Réduire l’intensité des émissions de carbone des véhicules présents sur les routes
- Imposer une norme de faible teneur en carbone pour les carburants vendu au Canada — une cible d’intensité établie par la loi (mesurée selon la quantité de grammes de CO2 par mJ d’énergie) que devraient atteindre tous carburants vendus au Canada.
- Resserrer la réglementation entourant les émissions de GES de tous véhicules personnels et légers et l’appliquer sur les camionnettes, mini fourgonnettes et VUS avec la même fermeté.

Réduire les émissions de GES liées aux transports de marchandises
- Faire des investissements en R&D pour favoriser l’éclosion de nouvelles technologies réduisant les émissions de GES dans le secteur du transport des marchandises lourdes, ainsi que dans l’infrastructure et dans des incitatifs pour encourager les entreprises à faire le transfert vers des modes de transport moins polluants (le train, par exemple).
- Établir une stricte réglementation sur les émissions de GES des modèles de camions lourds construits après 2018.
- Offrir des incitatifs pour l’électrification du transport des marchandises légères (c’est-à-dire les camions de livraison sur courtes distances) et améliorer les infrastructures (installer des bornes de recharge, par exemple)
- Offrir des incitatifs au secteur du transport des marchandises lourdes pour l’utilisation de biodiesel en tant que carburant de transition.

Vous pouvez regarder plus en détail nos recommandations pour le cadre pancanadien en matière de croissance propre et de changement climatique ici.

Consultation publique : votre chance d’être entendu

Voici quelques façons d’exprimer votre opinion sur le futur plan climat.

Les députés fédéraux organisent des consultations publiques dans leurs comtés pour connaître le point de vue des Canadiens sur le plan climat.
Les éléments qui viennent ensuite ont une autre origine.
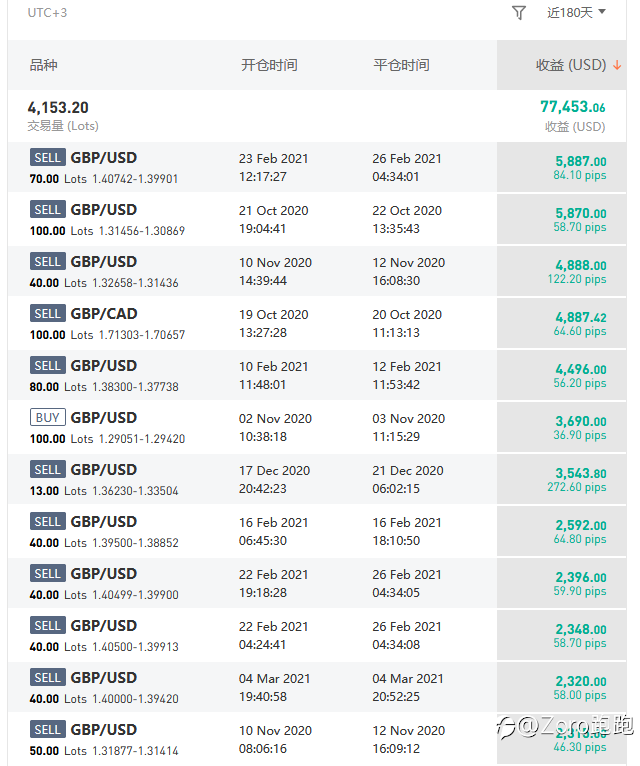This screenshot has width=640, height=766.
Task: Open GBP/USD trade with 5,870.00 profit
Action: (x=317, y=219)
Équiterre appuie cette initiative et encourage ses membres et sympathisants à participer aux consultations. Plusieurs auront lieu tout au long de l’été. Si vous voulez participer, aller sur :
http://equiterre.org/solution/participez-aux-consultations-sur-le-climat

L’honorable Catherine McKenna, la ministre fédérale de l’Environnement et du Changement climatique a elle aussi lancé une consultation publique en ligne pour encourager les Canadiens à donner leurs solutions en matière de changements climatiques. On peut y participer en accédant au portail public Parlons Action pour le Climat. On vous invite à prendre le temps d’envoyer vos meilleures idées pour combattre les changements climatiques.

Est-ce que les premiers ministres seront à l’écoute des Canadiens?
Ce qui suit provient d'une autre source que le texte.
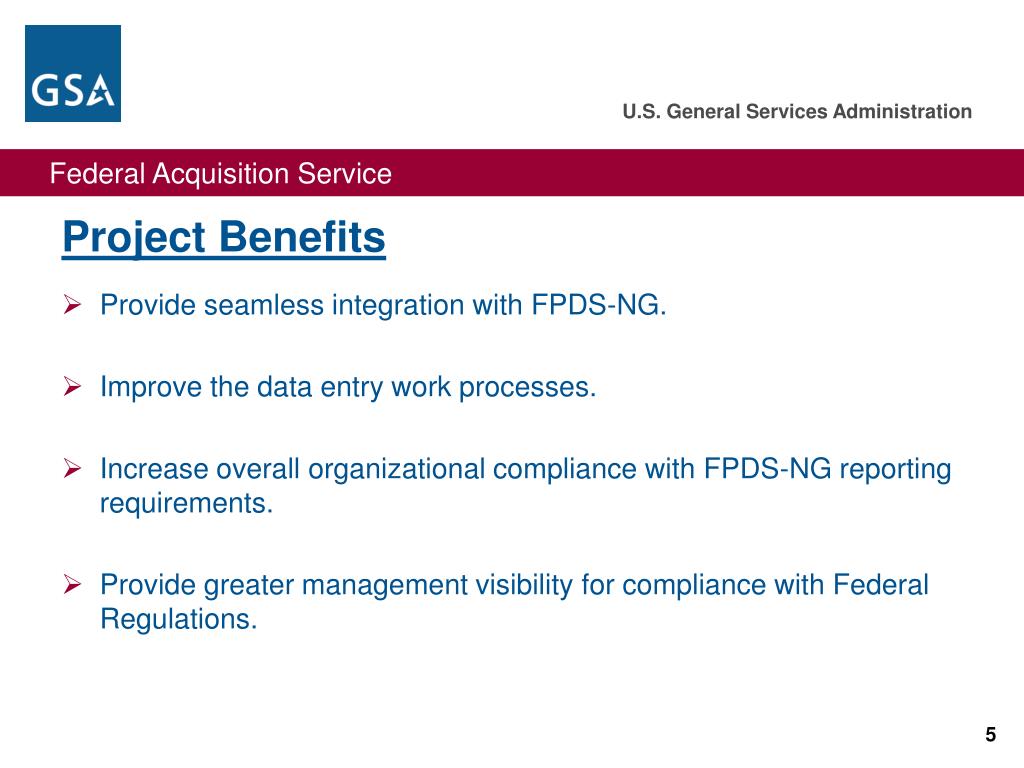Click the text 'Provide seamless integration with FPDS-NG.'

click(383, 305)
Équiterre va dans le même sens que l’entente de Vancouver en reconnaissant que l’Accord de Paris a fixé des ambitions environnementales jamais vues, c’est-à-dire de vouloir réduire à zéro les émissions globales de GES d’ici 2050, et que tous devraient s’engager afin de relever ce défi : tout les paliers de gouvernement, les entreprises, la société civile, les peuples autochtones et les citoyens canadiens.
Équiterre invite les premiers ministres à être à l’écoute des Canadiennes et de Canadiens qui demandent des politiques ambitieuses et qui veulent qu’on instaure des lois cohérentes et qu’on leur offre des incitatifs et des programmes dans l’ensemble du pays pour les aider à réduire leurs propres émissions de GES. Les citoyens ont amené beaucoup de bonnes idées lors des consultations publiques ainsi que dans la consultation par internet.
Au bout du compte, ce sera le rapport des premiers ministres en novembre prochain qui nous montrera si les gouvernements auront bien écouté leurs citoyens. Équiterre continuera de défendre la cause pour s’assurer que le Canada ratifie l’Accord de Paris avec un plan climat solide et qu’il respectera ses promesses faites à la communauté internationale.